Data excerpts
^^^^

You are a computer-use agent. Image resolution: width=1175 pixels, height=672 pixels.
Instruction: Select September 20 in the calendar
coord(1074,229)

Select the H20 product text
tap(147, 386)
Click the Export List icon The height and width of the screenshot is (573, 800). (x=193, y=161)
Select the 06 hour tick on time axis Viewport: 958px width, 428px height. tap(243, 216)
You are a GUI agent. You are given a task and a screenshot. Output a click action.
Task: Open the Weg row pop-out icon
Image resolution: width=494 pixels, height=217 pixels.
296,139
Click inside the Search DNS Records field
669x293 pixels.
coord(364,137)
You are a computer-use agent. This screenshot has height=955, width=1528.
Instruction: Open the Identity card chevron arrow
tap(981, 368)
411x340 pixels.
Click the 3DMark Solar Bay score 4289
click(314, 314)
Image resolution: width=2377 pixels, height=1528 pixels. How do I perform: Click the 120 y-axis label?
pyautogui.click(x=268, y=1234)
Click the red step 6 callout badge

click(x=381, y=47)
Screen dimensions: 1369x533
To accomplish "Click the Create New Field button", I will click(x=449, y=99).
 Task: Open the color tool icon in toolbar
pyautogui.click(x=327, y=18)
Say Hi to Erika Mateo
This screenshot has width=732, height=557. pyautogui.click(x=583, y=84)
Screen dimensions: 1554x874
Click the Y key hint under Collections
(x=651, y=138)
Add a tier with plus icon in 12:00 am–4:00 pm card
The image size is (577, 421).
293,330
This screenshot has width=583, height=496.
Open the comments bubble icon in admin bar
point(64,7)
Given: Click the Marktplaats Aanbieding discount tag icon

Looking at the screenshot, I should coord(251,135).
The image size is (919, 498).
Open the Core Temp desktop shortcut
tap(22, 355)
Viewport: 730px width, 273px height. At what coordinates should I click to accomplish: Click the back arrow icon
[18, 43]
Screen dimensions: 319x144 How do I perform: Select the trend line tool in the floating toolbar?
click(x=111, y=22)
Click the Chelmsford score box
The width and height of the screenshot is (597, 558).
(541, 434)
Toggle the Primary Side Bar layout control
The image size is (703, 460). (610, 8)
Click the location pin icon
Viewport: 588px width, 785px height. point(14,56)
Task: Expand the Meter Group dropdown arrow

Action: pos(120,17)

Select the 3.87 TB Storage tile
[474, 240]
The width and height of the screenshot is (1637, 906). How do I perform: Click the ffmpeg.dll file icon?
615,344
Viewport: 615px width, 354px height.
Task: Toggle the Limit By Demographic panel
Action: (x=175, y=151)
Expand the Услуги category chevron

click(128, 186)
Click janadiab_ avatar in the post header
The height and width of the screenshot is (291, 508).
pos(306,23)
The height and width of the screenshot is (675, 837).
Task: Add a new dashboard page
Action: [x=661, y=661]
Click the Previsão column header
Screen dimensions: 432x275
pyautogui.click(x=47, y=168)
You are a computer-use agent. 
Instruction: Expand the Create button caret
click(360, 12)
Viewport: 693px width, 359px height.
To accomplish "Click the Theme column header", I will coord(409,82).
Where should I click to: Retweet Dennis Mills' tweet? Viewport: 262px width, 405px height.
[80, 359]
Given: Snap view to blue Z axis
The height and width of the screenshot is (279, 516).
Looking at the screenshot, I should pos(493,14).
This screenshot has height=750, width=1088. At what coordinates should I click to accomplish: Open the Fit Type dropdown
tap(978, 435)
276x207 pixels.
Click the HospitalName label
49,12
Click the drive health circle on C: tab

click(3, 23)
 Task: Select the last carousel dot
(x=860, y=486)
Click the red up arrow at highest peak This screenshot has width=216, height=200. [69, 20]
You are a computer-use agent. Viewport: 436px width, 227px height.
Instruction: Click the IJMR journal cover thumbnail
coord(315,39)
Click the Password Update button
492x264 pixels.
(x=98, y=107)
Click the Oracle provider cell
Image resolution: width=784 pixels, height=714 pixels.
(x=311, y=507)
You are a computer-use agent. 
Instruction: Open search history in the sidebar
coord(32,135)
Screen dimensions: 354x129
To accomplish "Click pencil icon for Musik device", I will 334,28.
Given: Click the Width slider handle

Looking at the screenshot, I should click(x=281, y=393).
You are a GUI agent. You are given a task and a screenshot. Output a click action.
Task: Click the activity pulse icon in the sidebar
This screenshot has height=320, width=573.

^^^^

Aim of the task
Make a faithful copy of every record above.

Expected answer
You are a computer-use agent. Image resolution: width=1175 pixels, height=672 pixels.
Instruction: Select September 20 in the calendar
coord(1074,229)

Select the H20 product text
tap(147, 386)
Click the Export List icon The height and width of the screenshot is (573, 800). (x=193, y=161)
Select the 06 hour tick on time axis Viewport: 958px width, 428px height. tap(243, 216)
You are a GUI agent. You are given a task and a screenshot. Output a click action.
Task: Open the Weg row pop-out icon
Image resolution: width=494 pixels, height=217 pixels.
296,139
Click inside the Search DNS Records field
669x293 pixels.
coord(364,137)
You are a computer-use agent. This screenshot has height=955, width=1528.
Instruction: Open the Identity card chevron arrow
tap(981, 368)
411x340 pixels.
Click the 3DMark Solar Bay score 4289
click(314, 314)
Image resolution: width=2377 pixels, height=1528 pixels. How do I perform: Click the 120 y-axis label?
pyautogui.click(x=268, y=1234)
Click the red step 6 callout badge

click(x=381, y=47)
Screen dimensions: 1369x533
To accomplish "Click the Create New Field button", I will click(x=449, y=99).
 Task: Open the color tool icon in toolbar
pyautogui.click(x=327, y=18)
Say Hi to Erika Mateo
This screenshot has width=732, height=557. pyautogui.click(x=583, y=84)
Screen dimensions: 1554x874
Click the Y key hint under Collections
(x=651, y=138)
Add a tier with plus icon in 12:00 am–4:00 pm card
The image size is (577, 421).
293,330
This screenshot has width=583, height=496.
Open the comments bubble icon in admin bar
point(64,7)
Given: Click the Marktplaats Aanbieding discount tag icon

Looking at the screenshot, I should coord(251,135).
The image size is (919, 498).
Open the Core Temp desktop shortcut
tap(22, 355)
Viewport: 730px width, 273px height. At what coordinates should I click to accomplish: Click the back arrow icon
[18, 43]
Screen dimensions: 319x144 How do I perform: Select the trend line tool in the floating toolbar?
click(x=111, y=22)
Click the Chelmsford score box
The width and height of the screenshot is (597, 558).
(541, 434)
Toggle the Primary Side Bar layout control
The image size is (703, 460). (610, 8)
Click the location pin icon
Viewport: 588px width, 785px height. point(14,56)
Task: Expand the Meter Group dropdown arrow

Action: pos(120,17)

Select the 3.87 TB Storage tile
[474, 240]
The width and height of the screenshot is (1637, 906). How do I perform: Click the ffmpeg.dll file icon?
615,344
Viewport: 615px width, 354px height.
Task: Toggle the Limit By Demographic panel
Action: (x=175, y=151)
Expand the Услуги category chevron

click(128, 186)
Click janadiab_ avatar in the post header
The height and width of the screenshot is (291, 508).
pos(306,23)
The height and width of the screenshot is (675, 837).
Task: Add a new dashboard page
Action: [x=661, y=661]
Click the Previsão column header
Screen dimensions: 432x275
pyautogui.click(x=47, y=168)
You are a computer-use agent. 
Instruction: Expand the Create button caret
click(360, 12)
Viewport: 693px width, 359px height.
To accomplish "Click the Theme column header", I will coord(409,82).
Where should I click to: Retweet Dennis Mills' tweet? Viewport: 262px width, 405px height.
[80, 359]
Given: Snap view to blue Z axis
The height and width of the screenshot is (279, 516).
Looking at the screenshot, I should pos(493,14).
This screenshot has height=750, width=1088. At what coordinates should I click to accomplish: Open the Fit Type dropdown
tap(978, 435)
276x207 pixels.
Click the HospitalName label
49,12
Click the drive health circle on C: tab

click(3, 23)
 Task: Select the last carousel dot
(x=860, y=486)
Click the red up arrow at highest peak This screenshot has width=216, height=200. [69, 20]
You are a computer-use agent. Viewport: 436px width, 227px height.
Instruction: Click the IJMR journal cover thumbnail
coord(315,39)
Click the Password Update button
492x264 pixels.
(x=98, y=107)
Click the Oracle provider cell
Image resolution: width=784 pixels, height=714 pixels.
(x=311, y=507)
You are a computer-use agent. 
Instruction: Open search history in the sidebar
coord(32,135)
Screen dimensions: 354x129
To accomplish "Click pencil icon for Musik device", I will 334,28.
Given: Click the Width slider handle

Looking at the screenshot, I should click(x=281, y=393).
You are a GUI agent. You are given a task and a screenshot. Output a click action.
Task: Click the activity pulse icon in the sidebar
This screenshot has height=320, width=573.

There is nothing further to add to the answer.